По дороге в Вильнюс между Меркине и Друскининкаем машина, в которой ехала оперативная группа, попала в засаду, и лесовики забросали его гранатами. Погибли все оперативники во главе с полковником Васильевым.
По просьбе семьи официальную церемонию похорон, которые должны были состояться с воинскими почестями на Антокольском кладбище, перенесли с юбилейного воскресенья на будничный понедельник. Гроб с телом убитого Васильева был установлен на Конской улице в клубе работников МВД.
— Как там мои розы? — поинтересовался перед похоронами дядя Шмуле.
— Плавают, — ответила Хенке брату, у которого местечковая расчетливость мирно уживалась с пафосными заявлениями о служении высоким коммунистическим идеалам.
— Плавают? Как плавают? — сердито воззрился на нее Самуил Семенович.
— Как карпы. В ванне… В воде… Но до понедельника они вряд ли дотянут. Ты на них не особенно рассчитывай. Но не расстраивайся. Я же тебе и раньше говорила, что розы дарят любимым девушкам, а не покойникам.
— Что же делать? Ведь кто-то же из наших, из евреев, должен проводить соседа в последний путь. И не с пустыми руками.
— Вот ты его и проводишь как наш представитель и как сослуживец.
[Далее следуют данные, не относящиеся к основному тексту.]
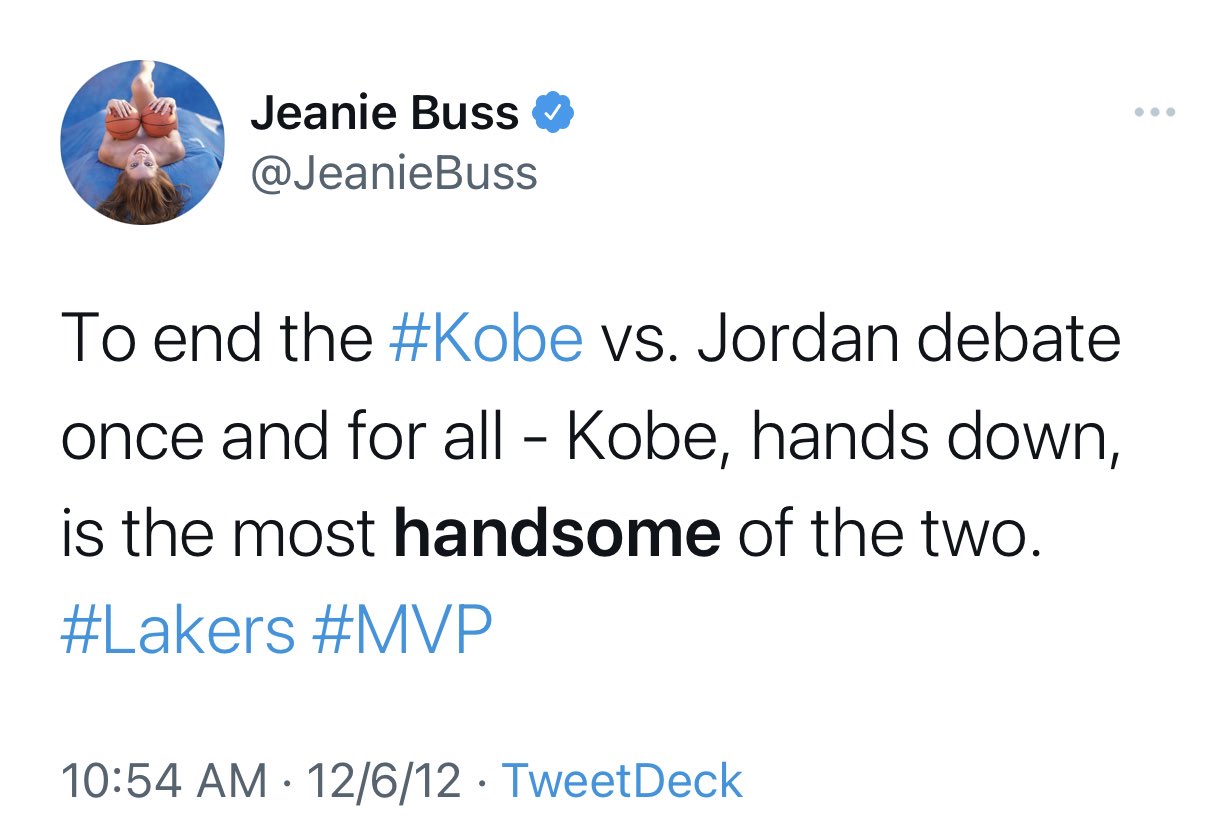Click the 10:54 AM timestamp

[163, 781]
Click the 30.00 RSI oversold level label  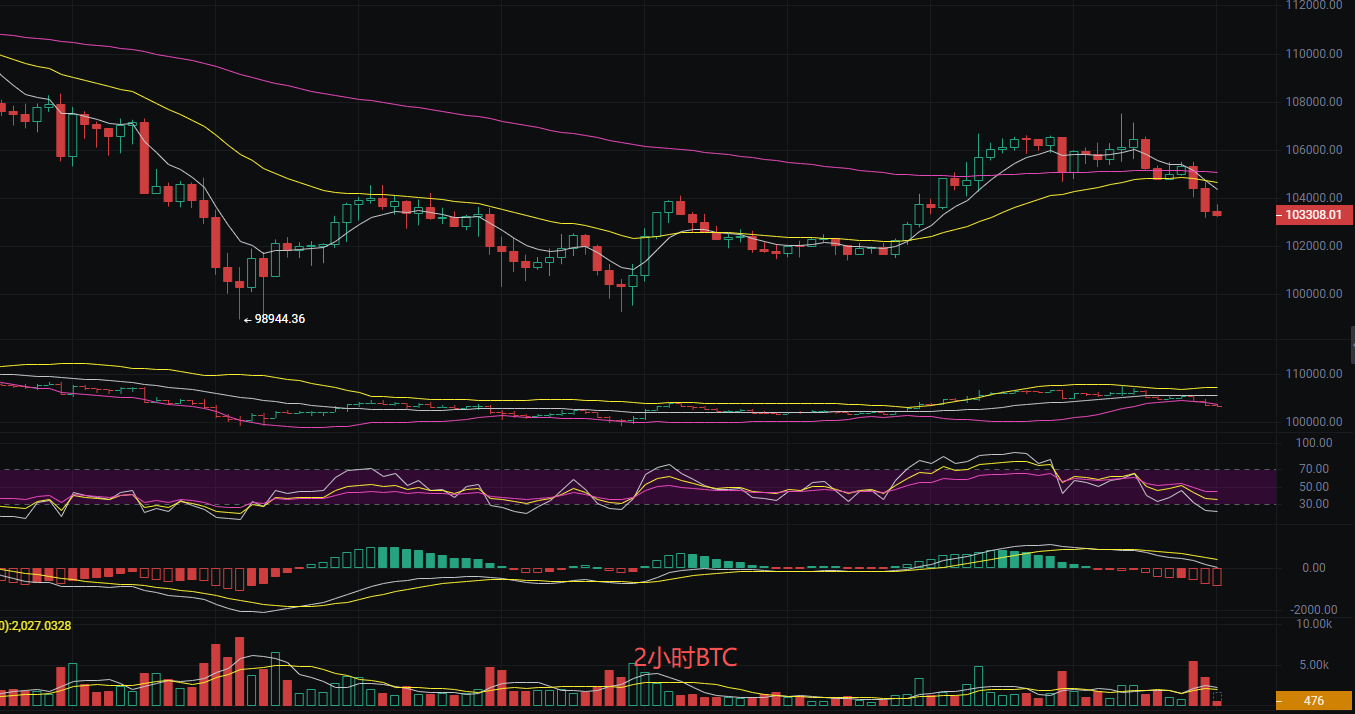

Выразишь жене и родителям соболезнование. Постоишь у открытой могилы, послушаешь речи своего начальства и, может, когда гроб под музыку будут опускать в яму, уронишь от нашего имени слезу. На похоронах слезы ценней и дороже любых цветов. Но у тебя, Шмулинька, по-моему, никогда лишних слез и не было. Умри я, ты ведь не заплакал бы.
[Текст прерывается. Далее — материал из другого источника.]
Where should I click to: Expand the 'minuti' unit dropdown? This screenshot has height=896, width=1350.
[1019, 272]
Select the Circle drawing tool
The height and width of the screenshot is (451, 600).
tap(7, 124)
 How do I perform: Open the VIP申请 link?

— Что ты, Хенке, болтаешь? Человек — не муха. Его всегда жалко.
— Жалко. Конечно, жалко. Мог бы в своей Якутии до глубокой старости прожить, если бы добывал золото на родном прииске, а не ловил врагов в чужом краю. Бог велит хозяйничать только у себя дома. Везде умирать страшно, но не бывает страшней смерти, чем на чужбине. Если бы ты знал, как я, когда в ауле заболела малярией, боялась умереть в Казахстане… среди степей. Только шакалы приходили бы на мою могилу. Шакалы и суслики.
Мама помолчала, и в лице ее вдруг просквозила печаль, на лбу обозначились морщины, в ту пору прорезанные еще не ножом, а только перочинным ножичком; глаза у нее увлажнились, и она вдруг почти ласково промолвила:
— Если ты хочешь на кладбище пойти со своими чайными розами, я сейчас тебе их соберу.
— Пусть плавают. Куплю какие-нибудь цветы прямо у кладбищенских ворот. Деревенские бабки там зарабатывают не хуже, чем грузины на базаре, только они три шкуры, как грузины, не дерут.
— Пусть…
Купил ли Шмуле у бабок цветы или нет, никто от него так и не узнал. Но на следующий день во дворе он долго и подробно, со свойственной ему восторженностью рассказывал, какие роскошные были похороны, — горы цветов, толпы народа; перечислял, кто из секретарей ЦК присутствовал на кладбище; цитировал высокие слова министра госбезопасности о покойнике; хвалил солдат, которые по команде дружно произвели залп. Рассказывал, как мужественно вела себя выплакавшая глаза Лида.